WHAT TO DO -
A. According to the death penalty news digest, why would Cheyanne Jessie not be the first Polk County woman on Florida's death row if she were condemned?
B. Answer these questions from the death penalty news digest:
(i) In which court is Mikel Brady's trial scheduled to start?
(ii) When is Wisezah Buckman's trial scheduled?
(iii) In what year did Gail Antley graduate from Lake Wales High School?
C. Reproduce the stretch of the death penalty news digest from "Although the trial" through "scheduled for March.".

SELECTED EXCERPT -
-- Begin --
[Deathpenalty] death penalty news---N.C., FLA., WYO., USA

Rick Halperin rhalperi at smu.edu
Sun Oct 6 14:11:10 CDT 2019




Oct. 6




NORTH CAROLINA:

Trial begins in prison murders



The trial of 1 of 4 inmates charged with 4 counts of 1st-degree murder in the 
October 2017 slaying deaths of 4 prison employees is scheduled to start Monday 
in Dare County Superior Court.

Mikel Brady will go on trial for causing the deaths at Pasquotank Correctional 
Institute of Correction Enterprises Manager Veronica “Ronnie” Darden, 50; 
corrections officers Justin Smith, 35, and Wendy Shannon, 49; and maintenance 
mechanic Geoffrey Howe, 31.

District Attorney Andrew Womble is seeking the death penalty against Brady and 
the 3 other inmates charged in the prison workers’ deaths: Wisezah Buckman, 
Seth Frazier and Jonathan Monk.

Prosecutors allege Brady and the 3 other inmates viciously assaulted the 4 
prison workers on Oct. 12, 2017 during their failed attempt to escape from PCI. 
Darden and Smith died from their injuries the day of the attack; Shannon and 
Howe died later from their injuries.

Womble said Friday that the death penalty will remain on the table even if 
Brady chooses to enter a guilty plea.

“I can’t stop them from coming in and pleading guilty to first-degree murder,” 
Womble said. “But that is not going to stop me from trying to impose the death 
penalty.”

The question of the penalty will go to the jury and “only the jury can decide 
that,” Womble said.

Although the trial is not being held in Pasquotank County, it is still taking 
place within the 1st Judicial District. Brady’s attorneys, who requested a 
change of venue, had asked that the trial be held outside of the 1st Judicial 
District.

Resident Superior Court Judge Jerry R. Tillett will preside over the trial.

Buckman will be the next of the inmate defendants to be tried after Brady. 
Womble said Friday that Buckman’s trial is scheduled for March.

At the time of the murders, Brady was serving a prison sentence for the 
attempted 1st-degree murder of a state trooper in Durham County.

Buckman was serving a sentence for 2nd-degree murder in Mecklenburg County. 
Monk was in prison serving a sentence for attempted 1st-degree murder in 
Cumberland County. Frazier was serving a sentence for 1st-degree burglary in 
Onslow County.

(source: dailyadvance.com)








FLORIDA:

Polk County's tie to the women of death row



In July, a Polk County jury unanimously agreed that Cheyanne Jessie should be 
executed for brutally killing her 6-year-old daughter, Meredith.

Should Circuit Judge Jalal Harb follow that recommendation, 29-year-old Jessie 
would become the first woman to be condemned to death for a Polk County murder, 
but she wouldn't be the 1st Polk County woman on Florida's death row.

That would be Virginia Larzelere.

Those who grew up with her in Lake Wales might not have recognized the name 
emblazoned across headlines nearly 30 years ago. To them, she was Gail Antley — 
one of William "PeeWee" Antley's 4 daughters and a 1970 graduate of Lake Wales 
High School.

But that was then.

Since 1993, she's been inmate #842556, the moniker assigned to her after a 
Volusia County jury found her guilty of masterminding the execution-style 
killing of her husband, Norman, 39, who was gunned down in the hallway of his 
Edgewater dental practice in March 1991. Prosecutors argued she wanted to cash 
in on his $2.1 million in life insurance. To this day, Larzelere maintains 
she's innocent.
-- End --
PROVIDED DATA -
-- Begin --
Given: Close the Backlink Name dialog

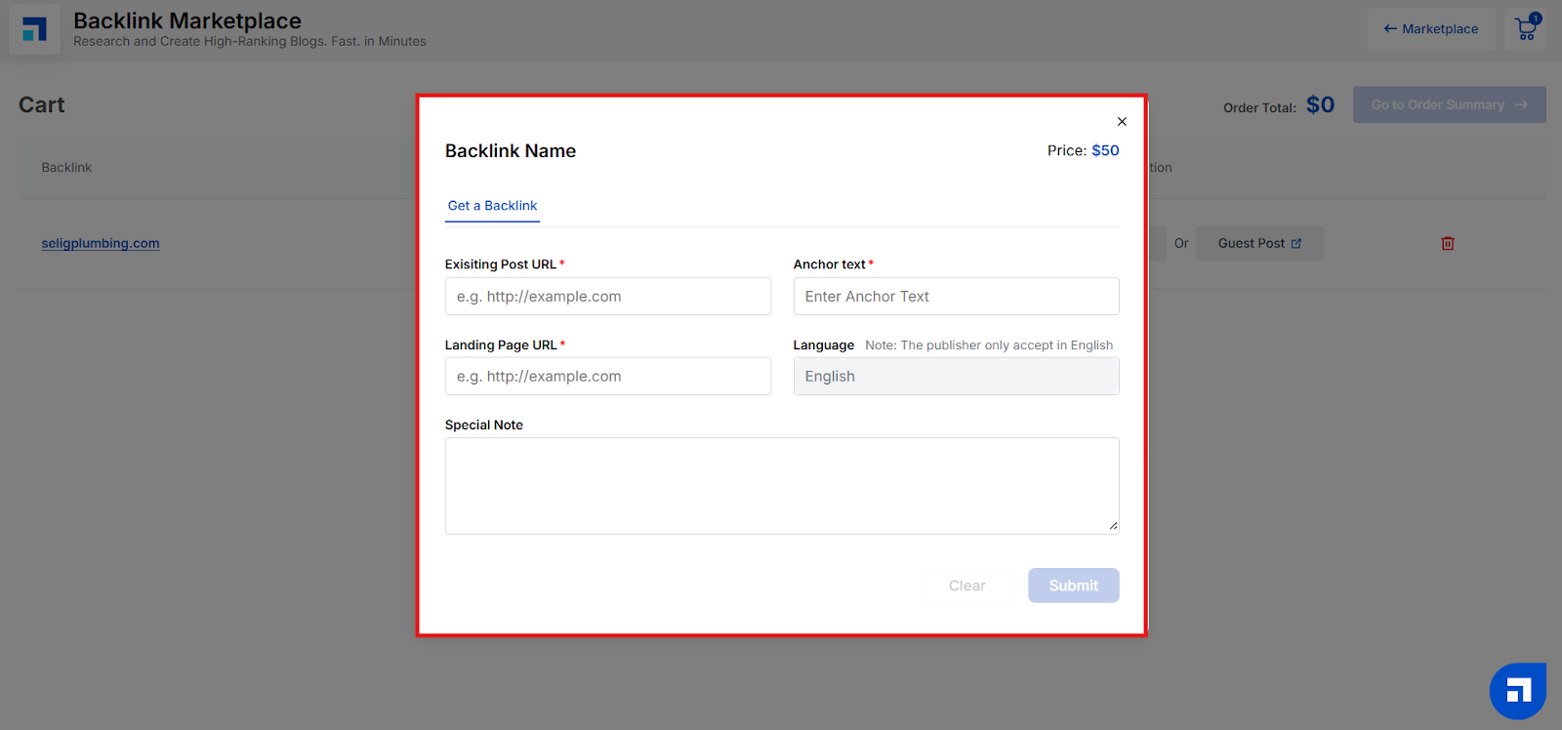Looking at the screenshot, I should [1122, 122].
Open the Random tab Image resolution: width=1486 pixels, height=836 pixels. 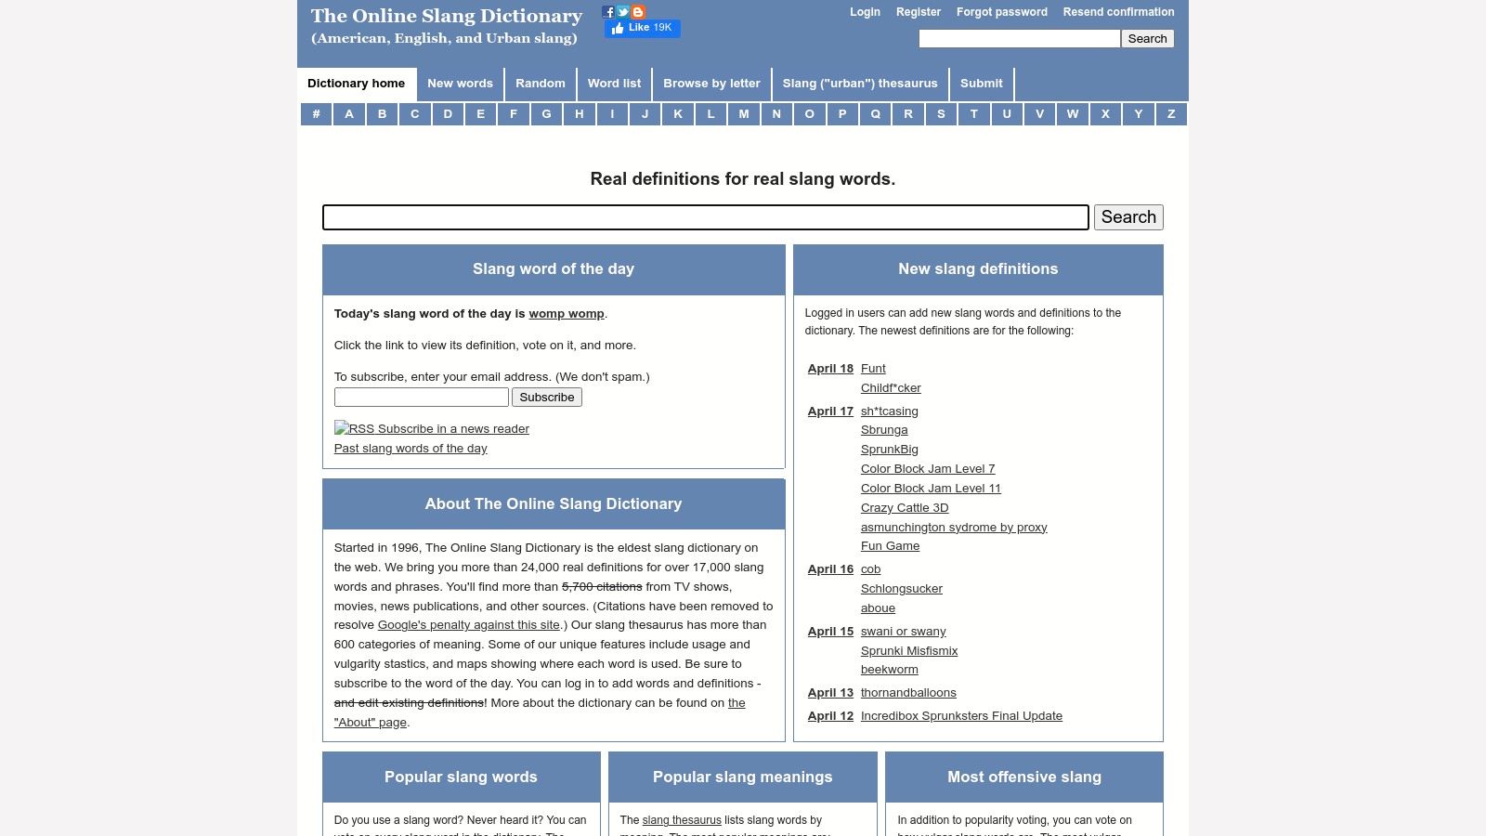point(540,84)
-- End --
RESULTS IN ORDER -
A. Virginia Larzelere, who grew up in Lake Wales as Gail Antley, is already a Polk County woman on Florida's death row. She has been an inmate there since 1993, after a Volusia County jury found her guilty of masterminding her husband's killing.

B.
(i) Dare County Superior Court
(ii) March
(iii) 1970

C.
Although the trial is not being held in Pasquotank County, it is still taking 
place within the 1st Judicial District. Brady’s attorneys, who requested a 
change of venue, had asked that the trial be held outside of the 1st Judicial 
District.

Resident Superior Court Judge Jerry R. Tillett will preside over the trial.

Buckman will be the next of the inmate defendants to be tried after Brady. 
Womble said Friday that Buckman’s trial is scheduled for March.